The decision of the Upper Tribunal is to allow the appeal. The decision of the First tier Tribunal dated 14 th August 2024 involved an error of law. Under section 12(2) (a) and section 12(2) (b)(ii) of the Tribunals, Courts and Enforcement Act 2007 , I set that decision aside and remit it to the First-tier Tribunal for reconsideration by a fresh tribunal in accordance with the following directions. DIRECTIONS

1. This case is remitted to the First-tier Tribunal for reconsideration.

2. The members of the First-tier Tribunal which reconsiders the case should not be the same as those who made the decision which has been set aside.

3. The parties should send to the relevant HMCTS office within one month of the issue of this decision, any further evidence upon which they wish to rely.

4. The tribunal hearing the remitted appeal is not bound in any way by the decision of the previous tribunal.

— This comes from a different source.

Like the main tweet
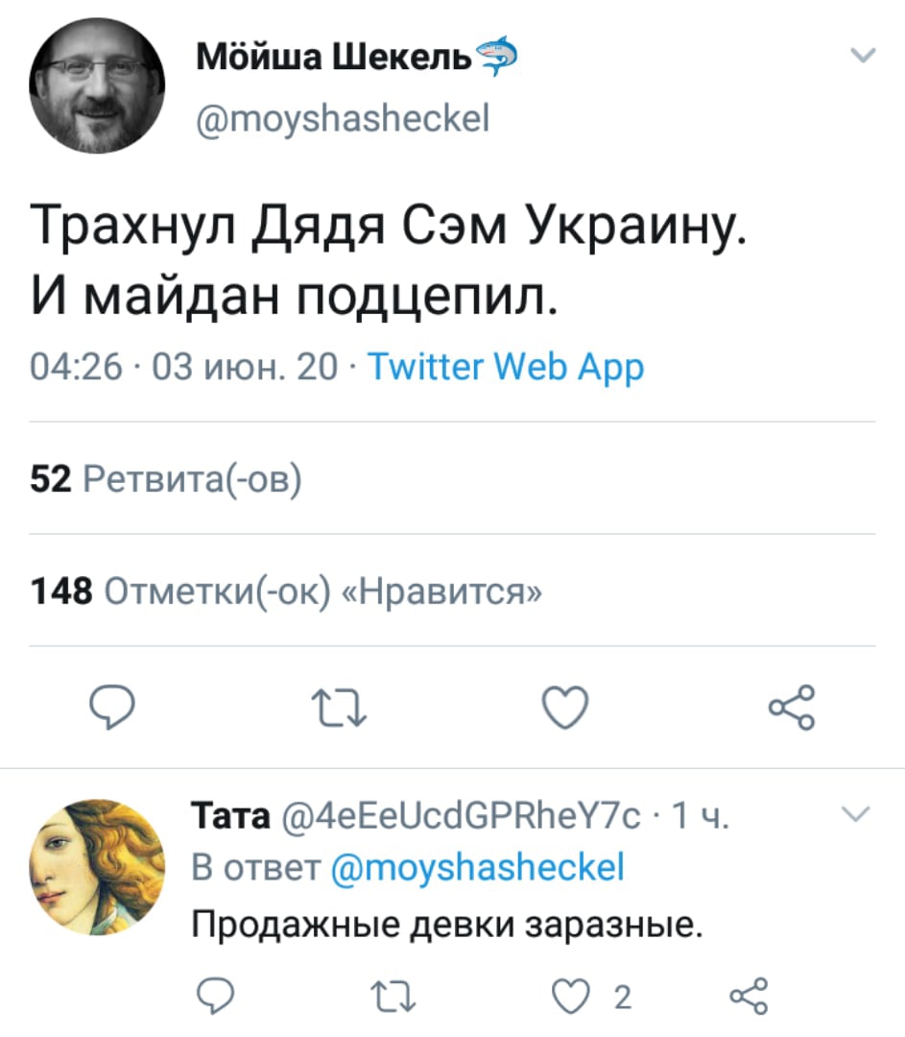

5. Copies of the parties’ submissions to the Upper Tribunal and this decision should be added to the bundle to be placed before the tribunal hearing the remitted appeal. These Directions may be supplemented by later directions by a tribunal judge, registrar or legal officer in the Social Entitlement Chamber of the First-tier Tribunal. REASONS FOR DECISION Introduction and background

1. HMRC appeals against a decision of the First-tier Tribunal (FtT) which decided that the respondent (JA) was entitled to Guardian’s Allowance (GA) in respect of his four step-children following the death of their mother (his wife).

2. When JA applied for GA he stated that he knew the whereabouts of the children’s father. On that basis HMRC refused the application. On his appeal to the FtT, JA said that he had misunderstood the meaning of “whereabouts”, and that he only knew the general geographical area in which the father lived but not his address. Legal framework

3. The only statutory provision in issue in this appeal is one of the conditions of entitlement to GA, set out in section 77 (b) of the Social Security Contributions and Benefits Act 1992 : “that one of the parents of the child or qualifying young person is dead and the person claiming a guardian’s allowance shows that he was at the date of the death unaware of, and has failed after all reasonable efforts to discover, the whereabouts of the other parent;” The First-tier Tribunal’s decision

4. The FtT set out a summary of evidence and then proceeded: (i) Accordingly, the Tribunal was satisfied that [JA] was not aware of the whereabouts of [the father as at the date of death of [the mother] until the date of decision (and continuing). It accepted [JA’s} evidence that he ticked the box 'yes' to knowing the whereabouts of [the father] so that he could provide all of the information he could, and that he was required to enter a post code as this was not an optional box, before he could move on to the rest of the form. The Tribunal noted that no warning was given to applicants to not tick 'yes' unless they had a definitive location and postcode of the absent parent, and that they should move to the next question if that was the case. (j) The Respondent did not state in its original decision or in its mandatory reconsideration decision notice that it took issue with the reasonable efforts element of s.77(2) Social Security Contributions and Benefits Act 1992 . Whilst the appeal submission sought to make submissions about whether [JA] had made reasonable efforts, this did not form part of its decision and this was not stated as the reason (in the alternative) as to why [JA] was not entitled to Guardian's allowance. (k) The Tribunal did not therefore consider the 'alternative' case as it had not been put to [JA] in the decision letter. Whilst the Tribunal understands that both elements of s.77(2) must be satisfied, the Respondent did not in its decision notice, state that the second element was in dispute or formed part of the basis of the refusal of entitlement.”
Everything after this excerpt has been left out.